Qué busca al elegir proyectos

Más allá del glamour, Taylor-Johnson pone en primer plano elementos prácticos: un guion sólido, personajes interesantes y compañeros de reparto que aporten. También valora profundamente al guionista; su experiencia adaptando junto a su esposa le enseñó a leer la estructura dramática desde dentro.

  • Guion con puntos de giro claros y diálogo rico.
  • Directores con los que pueda construir confianza.
  • Compañeros que eleven la escena y fomenten la colaboración.

La pareja creativa con Sam Taylor-Johnson rindió frutos y aprendizajes: su adaptación de A Million Little Pieces fue un ejercicio intenso de producción económica que le sirvió para entender el proceso de crear una película con recursos limitados.

Vida familiar y decisiones de carrera

Fuera del set, Aaron prioriza la vida familiar: está casado con la directora Sam Taylor-Johnson y es figura paterna de cuatro hijas entre hijas biológicas y hijastros. Eso condiciona muchos de sus calendarios y decisiones de rodaje.
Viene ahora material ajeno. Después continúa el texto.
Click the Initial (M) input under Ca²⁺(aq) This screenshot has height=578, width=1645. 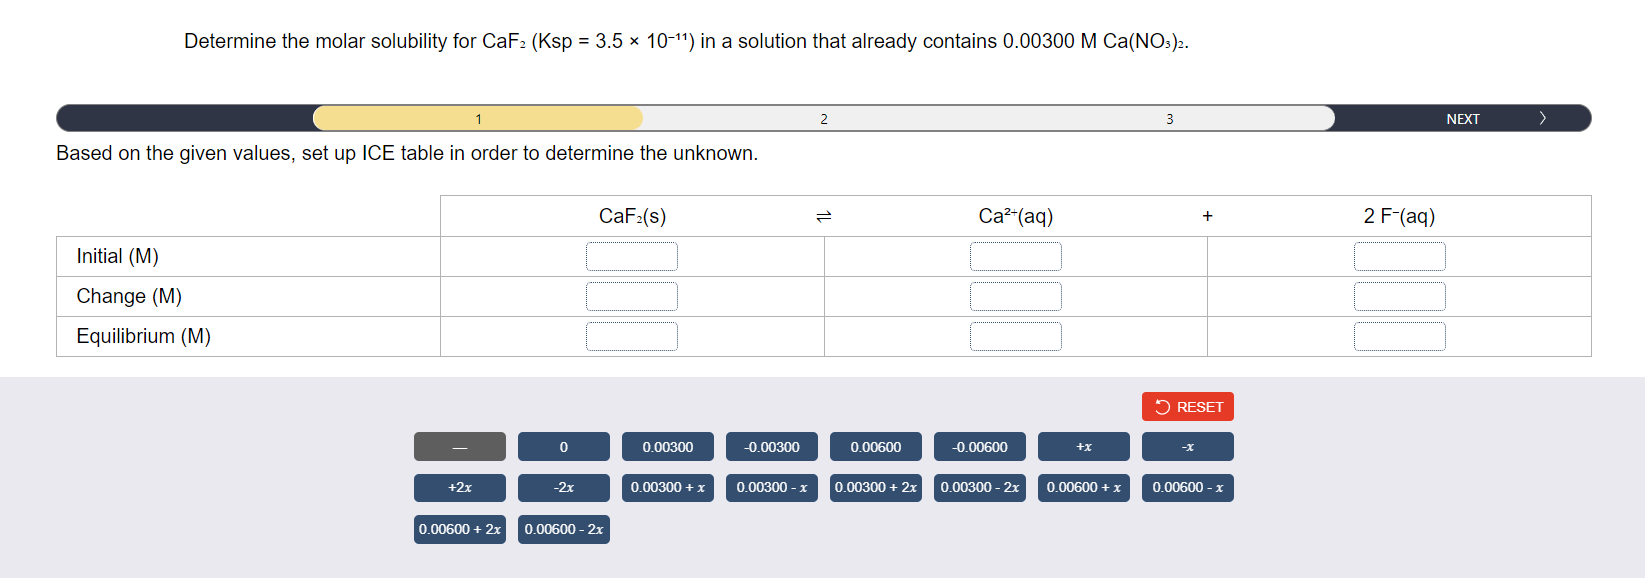[1016, 256]
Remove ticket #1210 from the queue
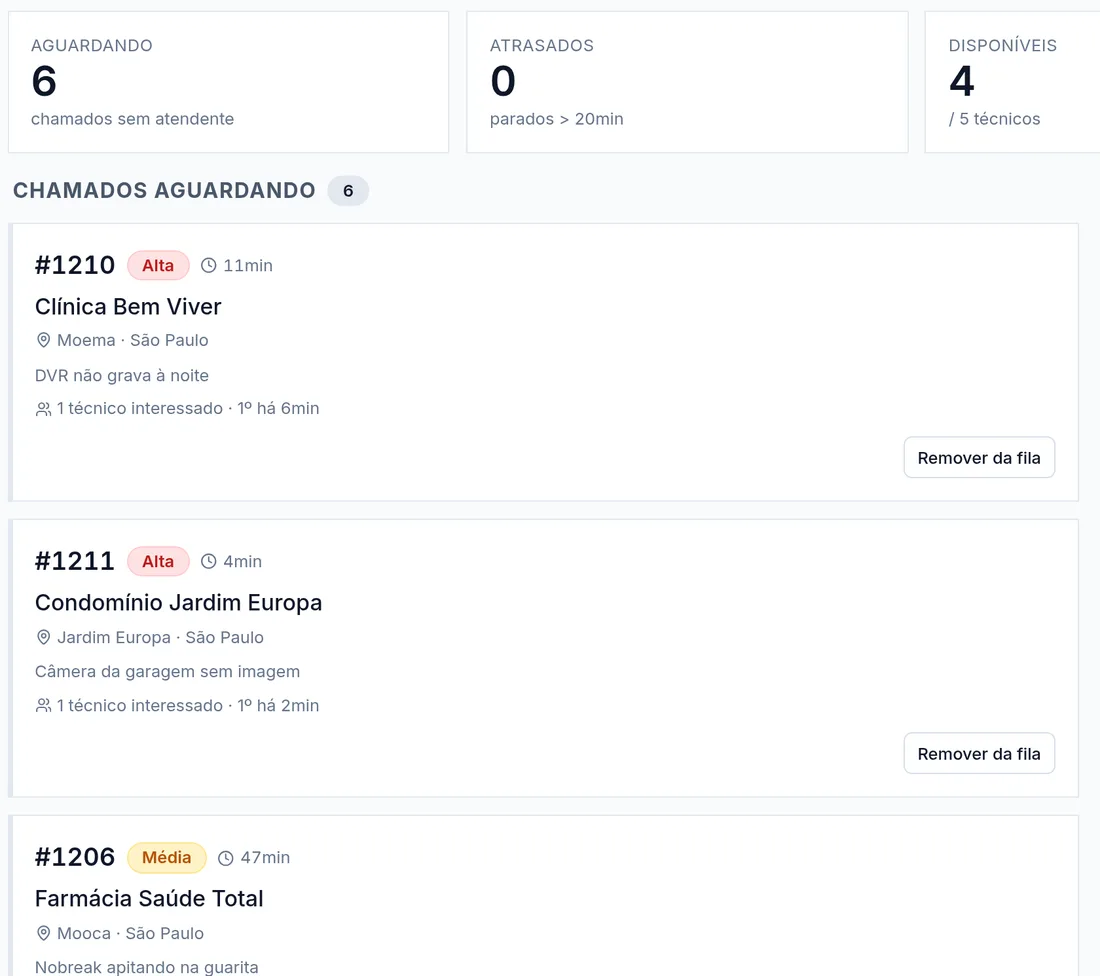This screenshot has height=976, width=1100. pyautogui.click(x=979, y=457)
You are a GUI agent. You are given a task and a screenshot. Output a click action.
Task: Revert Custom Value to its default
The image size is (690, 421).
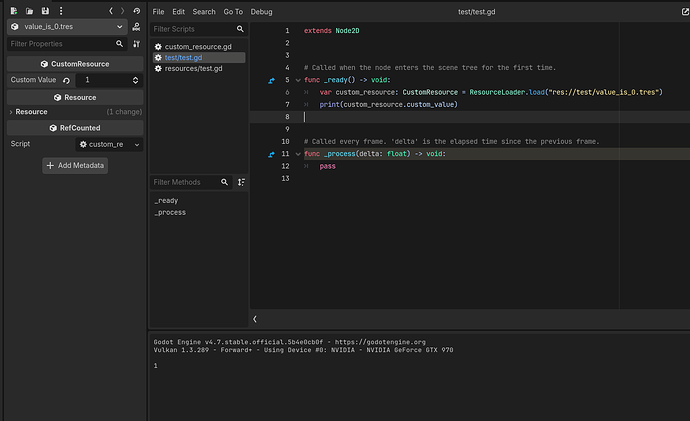pos(66,81)
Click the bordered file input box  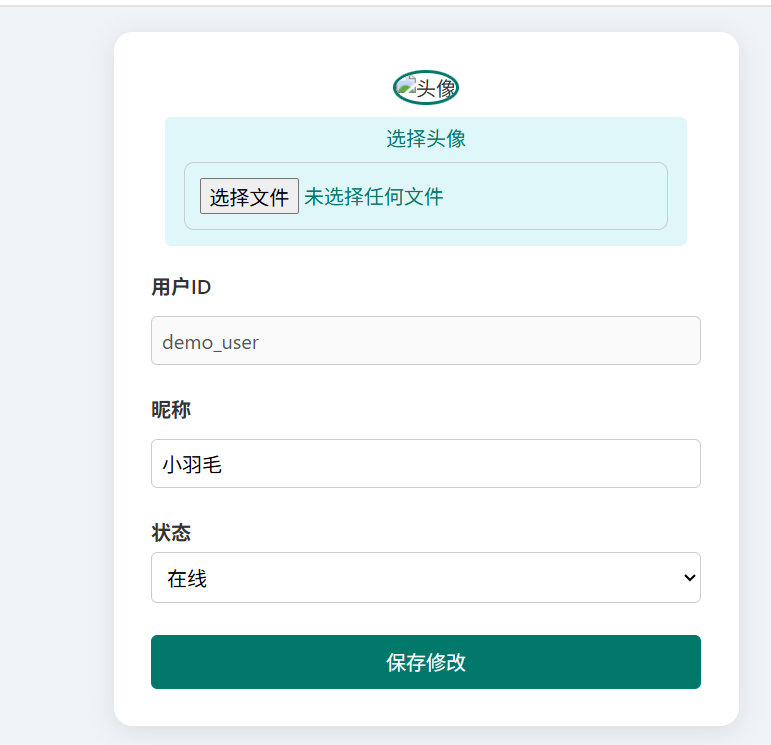point(560,196)
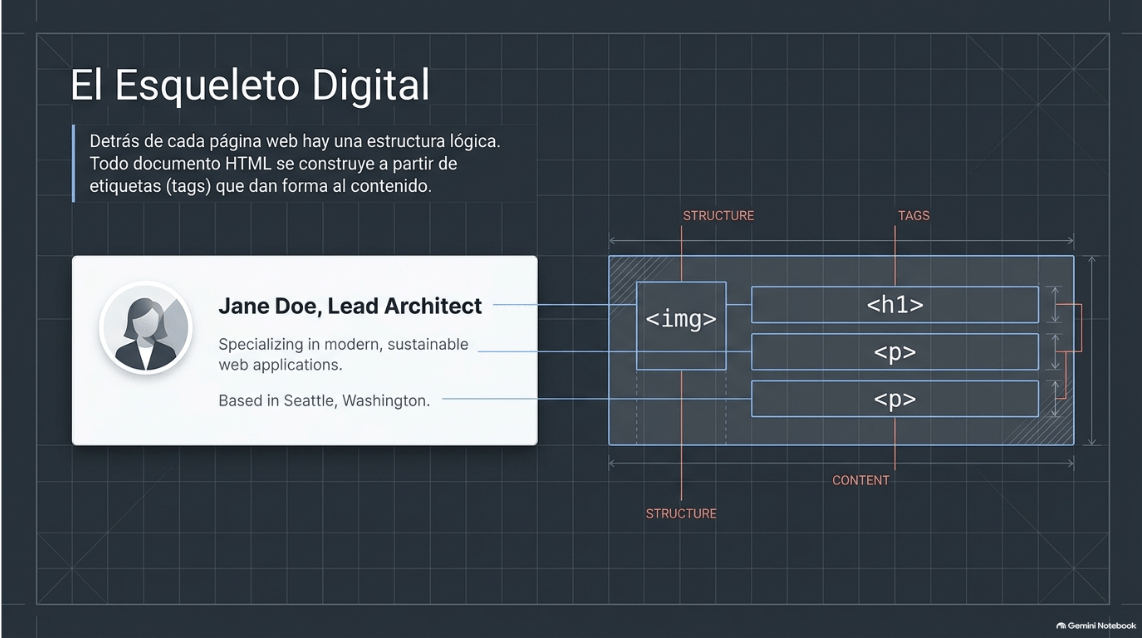Click the Gemini Notebook logo icon
The height and width of the screenshot is (638, 1142).
(1061, 626)
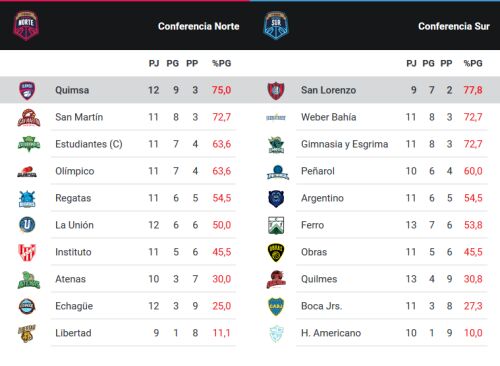Open the Conferencia Norte heading
500x366 pixels.
[x=199, y=26]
Por ejemplo, se reserva periodos clave del año —como los meses de exámenes escolares— para no ausentarse. Defender ese equilibrio le permite aceptar o rechazar proyectos en función del impacto sobre su familia, una postura que reclama también reconocimiento para las compañeras con responsabilidades similares.

Taylor-Johnson critica la prensa que cuestiona de forma distinta a las mujeres en el cine cuando combinan maternidad y trabajo, y subraya que su tarea es apoyar y no eclipsar las carreras de su pareja ni las aspiraciones de sus hijas.

Reflexiones finales

En su discurso hay dos constantes: humildad profesional y voluntad de aprendizaje. A sus casi 36 años —cumplirá 36 en junio—, siente que está alcanzando una madurez interpretativa que le permite elegir con más libertad y profundizar en colaboraciones repetidas.

Sus próximos estrenos, la naturaleza de sus papeles y la decisión de no sacrificar espacios familiares hacen que su trayectoria sea relevante ahora: no solo por la posibilidad de grandes títulos, sino por la forma en que gestiona un oficio y una vida pública con intención.

Fuze llega a salas el viernes 24 de abril; para el público supone una oportunidad de ver a Taylor-Johnson en un papel contenidamente físico y emocional, dentro de un thriller donde la tensión técnica y la ambigüedad moral se entrelazan.